----- MATERIAL TO PROCESS

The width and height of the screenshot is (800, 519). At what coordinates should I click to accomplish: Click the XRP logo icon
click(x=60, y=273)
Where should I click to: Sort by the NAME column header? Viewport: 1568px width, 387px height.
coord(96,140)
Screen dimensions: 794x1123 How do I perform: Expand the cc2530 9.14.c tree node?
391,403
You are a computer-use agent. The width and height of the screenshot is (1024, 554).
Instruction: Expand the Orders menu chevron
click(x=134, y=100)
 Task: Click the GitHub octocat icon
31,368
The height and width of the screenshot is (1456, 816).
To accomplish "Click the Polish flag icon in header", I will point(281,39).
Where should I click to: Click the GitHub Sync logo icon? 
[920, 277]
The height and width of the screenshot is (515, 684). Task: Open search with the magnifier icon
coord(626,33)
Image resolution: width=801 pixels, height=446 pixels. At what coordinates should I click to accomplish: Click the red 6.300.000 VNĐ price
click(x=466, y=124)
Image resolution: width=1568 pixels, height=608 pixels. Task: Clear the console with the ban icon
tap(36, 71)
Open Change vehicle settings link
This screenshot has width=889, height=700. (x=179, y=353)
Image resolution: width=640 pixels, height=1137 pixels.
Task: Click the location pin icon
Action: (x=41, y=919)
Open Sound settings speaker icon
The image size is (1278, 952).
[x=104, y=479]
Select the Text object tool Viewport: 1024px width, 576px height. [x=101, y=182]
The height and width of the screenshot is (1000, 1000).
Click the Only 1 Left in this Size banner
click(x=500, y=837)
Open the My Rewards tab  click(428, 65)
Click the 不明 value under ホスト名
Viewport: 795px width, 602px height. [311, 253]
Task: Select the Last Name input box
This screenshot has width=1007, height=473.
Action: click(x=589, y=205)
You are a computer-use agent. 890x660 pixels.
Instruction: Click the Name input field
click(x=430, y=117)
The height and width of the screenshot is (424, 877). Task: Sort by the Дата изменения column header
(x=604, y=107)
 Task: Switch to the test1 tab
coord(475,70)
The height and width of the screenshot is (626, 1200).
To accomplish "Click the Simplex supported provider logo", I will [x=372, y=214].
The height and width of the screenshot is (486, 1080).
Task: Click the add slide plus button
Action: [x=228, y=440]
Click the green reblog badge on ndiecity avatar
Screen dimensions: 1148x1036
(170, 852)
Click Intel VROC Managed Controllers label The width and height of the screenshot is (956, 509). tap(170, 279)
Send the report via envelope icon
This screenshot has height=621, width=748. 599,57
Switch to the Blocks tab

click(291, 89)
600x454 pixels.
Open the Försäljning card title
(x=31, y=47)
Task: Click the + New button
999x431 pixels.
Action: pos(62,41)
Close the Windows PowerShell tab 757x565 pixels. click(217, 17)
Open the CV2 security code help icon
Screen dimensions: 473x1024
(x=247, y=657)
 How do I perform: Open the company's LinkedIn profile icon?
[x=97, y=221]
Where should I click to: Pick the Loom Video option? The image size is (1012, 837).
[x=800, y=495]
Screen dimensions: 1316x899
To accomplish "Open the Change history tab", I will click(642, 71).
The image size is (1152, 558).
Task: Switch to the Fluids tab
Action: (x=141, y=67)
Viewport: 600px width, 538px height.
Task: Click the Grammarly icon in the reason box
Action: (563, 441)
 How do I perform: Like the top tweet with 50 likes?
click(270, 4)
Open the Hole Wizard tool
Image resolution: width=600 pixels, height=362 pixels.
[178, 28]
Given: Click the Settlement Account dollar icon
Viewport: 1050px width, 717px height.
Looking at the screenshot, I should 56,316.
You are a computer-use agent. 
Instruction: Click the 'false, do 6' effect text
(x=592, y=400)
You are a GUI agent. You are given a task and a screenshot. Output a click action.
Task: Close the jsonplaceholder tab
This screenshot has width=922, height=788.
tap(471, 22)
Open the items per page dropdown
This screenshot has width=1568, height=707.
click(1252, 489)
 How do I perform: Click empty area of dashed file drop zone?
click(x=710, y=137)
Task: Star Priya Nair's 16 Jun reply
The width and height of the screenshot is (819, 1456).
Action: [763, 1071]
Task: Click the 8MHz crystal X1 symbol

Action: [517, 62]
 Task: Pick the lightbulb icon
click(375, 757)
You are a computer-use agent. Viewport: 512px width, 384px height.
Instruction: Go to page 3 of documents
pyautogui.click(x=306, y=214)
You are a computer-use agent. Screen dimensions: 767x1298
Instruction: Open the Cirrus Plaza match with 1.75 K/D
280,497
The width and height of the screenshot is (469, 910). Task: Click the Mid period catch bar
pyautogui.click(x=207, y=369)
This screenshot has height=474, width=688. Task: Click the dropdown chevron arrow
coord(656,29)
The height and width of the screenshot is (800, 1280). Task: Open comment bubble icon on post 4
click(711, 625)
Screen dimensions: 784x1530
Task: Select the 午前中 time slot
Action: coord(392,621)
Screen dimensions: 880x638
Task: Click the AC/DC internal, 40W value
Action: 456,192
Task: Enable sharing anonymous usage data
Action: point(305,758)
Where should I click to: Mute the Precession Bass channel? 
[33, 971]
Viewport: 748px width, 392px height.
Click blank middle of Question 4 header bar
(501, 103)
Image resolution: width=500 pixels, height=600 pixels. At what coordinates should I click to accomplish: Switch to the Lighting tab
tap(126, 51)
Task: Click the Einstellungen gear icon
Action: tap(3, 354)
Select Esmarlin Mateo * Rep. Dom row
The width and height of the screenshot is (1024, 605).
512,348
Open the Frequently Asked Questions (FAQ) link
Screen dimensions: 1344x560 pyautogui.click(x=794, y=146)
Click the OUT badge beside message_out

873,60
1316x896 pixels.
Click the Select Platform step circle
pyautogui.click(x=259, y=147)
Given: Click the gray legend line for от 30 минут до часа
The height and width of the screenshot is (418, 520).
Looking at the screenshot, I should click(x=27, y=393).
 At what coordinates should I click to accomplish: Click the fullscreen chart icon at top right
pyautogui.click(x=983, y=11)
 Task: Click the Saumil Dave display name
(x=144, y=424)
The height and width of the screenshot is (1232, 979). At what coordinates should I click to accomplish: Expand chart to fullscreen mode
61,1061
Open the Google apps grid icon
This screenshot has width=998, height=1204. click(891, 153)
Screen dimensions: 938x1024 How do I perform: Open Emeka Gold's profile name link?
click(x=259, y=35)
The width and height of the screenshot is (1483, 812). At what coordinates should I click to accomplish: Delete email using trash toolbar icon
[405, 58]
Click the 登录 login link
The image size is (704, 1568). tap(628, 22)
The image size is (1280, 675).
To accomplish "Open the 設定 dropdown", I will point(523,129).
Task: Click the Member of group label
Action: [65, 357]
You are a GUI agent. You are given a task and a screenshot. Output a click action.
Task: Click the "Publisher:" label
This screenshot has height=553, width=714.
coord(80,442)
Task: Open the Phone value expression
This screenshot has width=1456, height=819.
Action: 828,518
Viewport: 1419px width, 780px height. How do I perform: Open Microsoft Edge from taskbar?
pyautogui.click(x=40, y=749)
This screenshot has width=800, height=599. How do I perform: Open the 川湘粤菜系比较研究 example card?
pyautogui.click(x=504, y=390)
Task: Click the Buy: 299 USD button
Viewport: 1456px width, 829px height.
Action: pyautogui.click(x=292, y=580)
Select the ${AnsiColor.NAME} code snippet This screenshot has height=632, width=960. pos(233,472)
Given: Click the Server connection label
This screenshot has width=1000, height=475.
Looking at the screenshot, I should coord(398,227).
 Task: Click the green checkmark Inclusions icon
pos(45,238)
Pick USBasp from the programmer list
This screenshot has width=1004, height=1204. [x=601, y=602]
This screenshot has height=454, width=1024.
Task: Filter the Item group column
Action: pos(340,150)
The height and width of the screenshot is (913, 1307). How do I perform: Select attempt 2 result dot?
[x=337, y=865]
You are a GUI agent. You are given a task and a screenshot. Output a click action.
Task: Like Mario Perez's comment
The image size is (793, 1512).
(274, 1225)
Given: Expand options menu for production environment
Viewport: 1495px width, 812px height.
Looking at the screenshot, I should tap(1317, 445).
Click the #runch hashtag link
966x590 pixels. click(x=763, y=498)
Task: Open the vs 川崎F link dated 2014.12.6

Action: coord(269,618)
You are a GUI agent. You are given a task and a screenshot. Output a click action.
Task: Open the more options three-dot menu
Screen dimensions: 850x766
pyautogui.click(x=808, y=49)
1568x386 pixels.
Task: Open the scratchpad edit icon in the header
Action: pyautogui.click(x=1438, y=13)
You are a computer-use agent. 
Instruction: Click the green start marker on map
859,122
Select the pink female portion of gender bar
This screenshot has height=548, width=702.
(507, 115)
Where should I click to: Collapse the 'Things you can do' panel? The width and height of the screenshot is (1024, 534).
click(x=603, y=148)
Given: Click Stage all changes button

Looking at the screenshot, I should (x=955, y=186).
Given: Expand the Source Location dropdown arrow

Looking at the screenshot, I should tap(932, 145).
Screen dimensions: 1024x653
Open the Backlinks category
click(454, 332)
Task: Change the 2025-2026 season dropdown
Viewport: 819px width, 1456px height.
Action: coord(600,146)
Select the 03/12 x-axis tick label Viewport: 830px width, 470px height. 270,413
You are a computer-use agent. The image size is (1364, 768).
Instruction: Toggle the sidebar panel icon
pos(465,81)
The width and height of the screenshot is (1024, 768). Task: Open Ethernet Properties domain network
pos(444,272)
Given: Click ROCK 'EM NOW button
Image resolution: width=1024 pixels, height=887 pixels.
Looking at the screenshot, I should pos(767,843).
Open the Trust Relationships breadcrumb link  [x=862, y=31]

----------

◆ **ABOUT THIS TASK**
Produce the number of lines in the data containing the string "Close", with nothing added.

◆ **ANSWER SECTION**
2